#### [EXERCISE DESCRIPTION]
Reproduce the following records verbatim, from the first line to the last.

Element and text position data:
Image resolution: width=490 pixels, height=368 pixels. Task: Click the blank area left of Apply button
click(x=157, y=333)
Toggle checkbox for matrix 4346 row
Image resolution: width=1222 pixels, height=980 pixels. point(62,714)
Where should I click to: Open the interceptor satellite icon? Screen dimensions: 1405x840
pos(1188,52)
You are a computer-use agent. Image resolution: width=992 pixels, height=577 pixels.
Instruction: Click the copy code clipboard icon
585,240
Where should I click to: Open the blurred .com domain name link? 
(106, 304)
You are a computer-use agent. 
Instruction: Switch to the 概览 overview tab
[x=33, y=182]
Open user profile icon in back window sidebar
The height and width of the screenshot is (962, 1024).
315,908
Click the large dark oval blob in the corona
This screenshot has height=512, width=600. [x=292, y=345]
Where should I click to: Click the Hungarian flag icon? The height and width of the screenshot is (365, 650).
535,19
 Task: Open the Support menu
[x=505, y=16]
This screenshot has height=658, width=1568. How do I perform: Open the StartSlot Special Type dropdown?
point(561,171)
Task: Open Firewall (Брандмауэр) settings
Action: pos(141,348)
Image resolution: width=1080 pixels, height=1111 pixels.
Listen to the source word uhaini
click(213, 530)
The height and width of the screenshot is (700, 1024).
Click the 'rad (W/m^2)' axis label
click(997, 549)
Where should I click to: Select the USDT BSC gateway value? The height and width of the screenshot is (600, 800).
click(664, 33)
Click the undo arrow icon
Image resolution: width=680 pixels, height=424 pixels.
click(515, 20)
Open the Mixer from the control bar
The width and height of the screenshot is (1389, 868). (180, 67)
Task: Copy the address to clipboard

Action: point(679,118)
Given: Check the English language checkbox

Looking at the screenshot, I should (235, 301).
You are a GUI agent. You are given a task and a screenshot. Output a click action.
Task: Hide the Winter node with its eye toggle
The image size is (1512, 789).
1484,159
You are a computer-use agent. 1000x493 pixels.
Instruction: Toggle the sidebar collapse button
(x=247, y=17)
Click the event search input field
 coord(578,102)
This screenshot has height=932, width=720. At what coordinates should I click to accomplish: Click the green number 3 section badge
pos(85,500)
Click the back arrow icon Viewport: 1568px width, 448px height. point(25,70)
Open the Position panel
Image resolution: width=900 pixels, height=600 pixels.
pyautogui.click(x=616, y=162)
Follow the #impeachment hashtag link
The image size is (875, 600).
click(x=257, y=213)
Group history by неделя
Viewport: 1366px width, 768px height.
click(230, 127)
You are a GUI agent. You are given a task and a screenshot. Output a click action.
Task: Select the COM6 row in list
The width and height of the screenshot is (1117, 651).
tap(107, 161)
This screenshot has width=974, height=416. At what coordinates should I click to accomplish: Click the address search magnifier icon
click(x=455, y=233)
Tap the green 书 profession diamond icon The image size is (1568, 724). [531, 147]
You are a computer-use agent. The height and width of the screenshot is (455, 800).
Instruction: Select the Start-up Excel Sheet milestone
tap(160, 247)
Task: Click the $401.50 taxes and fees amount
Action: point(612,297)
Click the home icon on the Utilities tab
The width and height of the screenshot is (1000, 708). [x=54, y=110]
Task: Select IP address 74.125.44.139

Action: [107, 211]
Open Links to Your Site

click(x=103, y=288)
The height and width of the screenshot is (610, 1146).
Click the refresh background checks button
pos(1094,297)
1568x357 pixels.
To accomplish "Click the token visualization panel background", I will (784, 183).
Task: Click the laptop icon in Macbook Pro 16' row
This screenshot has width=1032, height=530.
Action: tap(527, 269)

#### [TASK ANSWER]
Image resolution: width=490 pixels, height=368 pixels. Task: Click the blank area left of Apply button
click(x=157, y=333)
Toggle checkbox for matrix 4346 row
Image resolution: width=1222 pixels, height=980 pixels. point(62,714)
Where should I click to: Open the interceptor satellite icon? Screen dimensions: 1405x840
pos(1188,52)
You are a computer-use agent. Image resolution: width=992 pixels, height=577 pixels.
Instruction: Click the copy code clipboard icon
585,240
Where should I click to: Open the blurred .com domain name link? 
(106, 304)
You are a computer-use agent. 
Instruction: Switch to the 概览 overview tab
[x=33, y=182]
Open user profile icon in back window sidebar
The height and width of the screenshot is (962, 1024).
315,908
Click the large dark oval blob in the corona
This screenshot has height=512, width=600. [x=292, y=345]
Where should I click to: Click the Hungarian flag icon? The height and width of the screenshot is (365, 650).
535,19
 Task: Open the Support menu
[x=505, y=16]
This screenshot has height=658, width=1568. How do I perform: Open the StartSlot Special Type dropdown?
point(561,171)
Task: Open Firewall (Брандмауэр) settings
Action: pos(141,348)
Image resolution: width=1080 pixels, height=1111 pixels.
Listen to the source word uhaini
click(213, 530)
The height and width of the screenshot is (700, 1024).
Click the 'rad (W/m^2)' axis label
click(997, 549)
Where should I click to: Select the USDT BSC gateway value? The height and width of the screenshot is (600, 800).
click(664, 33)
Click the undo arrow icon
Image resolution: width=680 pixels, height=424 pixels.
click(515, 20)
Open the Mixer from the control bar
The width and height of the screenshot is (1389, 868). (180, 67)
Task: Copy the address to clipboard

Action: point(679,118)
Given: Check the English language checkbox

Looking at the screenshot, I should (235, 301).
You are a GUI agent. You are given a task and a screenshot. Output a click action.
Task: Hide the Winter node with its eye toggle
The image size is (1512, 789).
1484,159
You are a computer-use agent. 1000x493 pixels.
Instruction: Toggle the sidebar collapse button
(x=247, y=17)
Click the event search input field
 coord(578,102)
This screenshot has height=932, width=720. At what coordinates should I click to accomplish: Click the green number 3 section badge
pos(85,500)
Click the back arrow icon Viewport: 1568px width, 448px height. point(25,70)
Open the Position panel
Image resolution: width=900 pixels, height=600 pixels.
pyautogui.click(x=616, y=162)
Follow the #impeachment hashtag link
The image size is (875, 600).
click(x=257, y=213)
Group history by неделя
Viewport: 1366px width, 768px height.
click(230, 127)
You are a GUI agent. You are given a task and a screenshot. Output a click action.
Task: Select the COM6 row in list
The width and height of the screenshot is (1117, 651).
tap(107, 161)
This screenshot has width=974, height=416. At what coordinates should I click to accomplish: Click the address search magnifier icon
click(x=455, y=233)
Tap the green 书 profession diamond icon The image size is (1568, 724). [531, 147]
You are a computer-use agent. The height and width of the screenshot is (455, 800).
Instruction: Select the Start-up Excel Sheet milestone
tap(160, 247)
Task: Click the $401.50 taxes and fees amount
Action: point(612,297)
Click the home icon on the Utilities tab
The width and height of the screenshot is (1000, 708). [x=54, y=110]
Task: Select IP address 74.125.44.139

Action: [107, 211]
Open Links to Your Site

click(x=103, y=288)
The height and width of the screenshot is (610, 1146).
Click the refresh background checks button
pos(1094,297)
1568x357 pixels.
To accomplish "Click the token visualization panel background", I will (784, 183).
Task: Click the laptop icon in Macbook Pro 16' row
This screenshot has width=1032, height=530.
Action: tap(527, 269)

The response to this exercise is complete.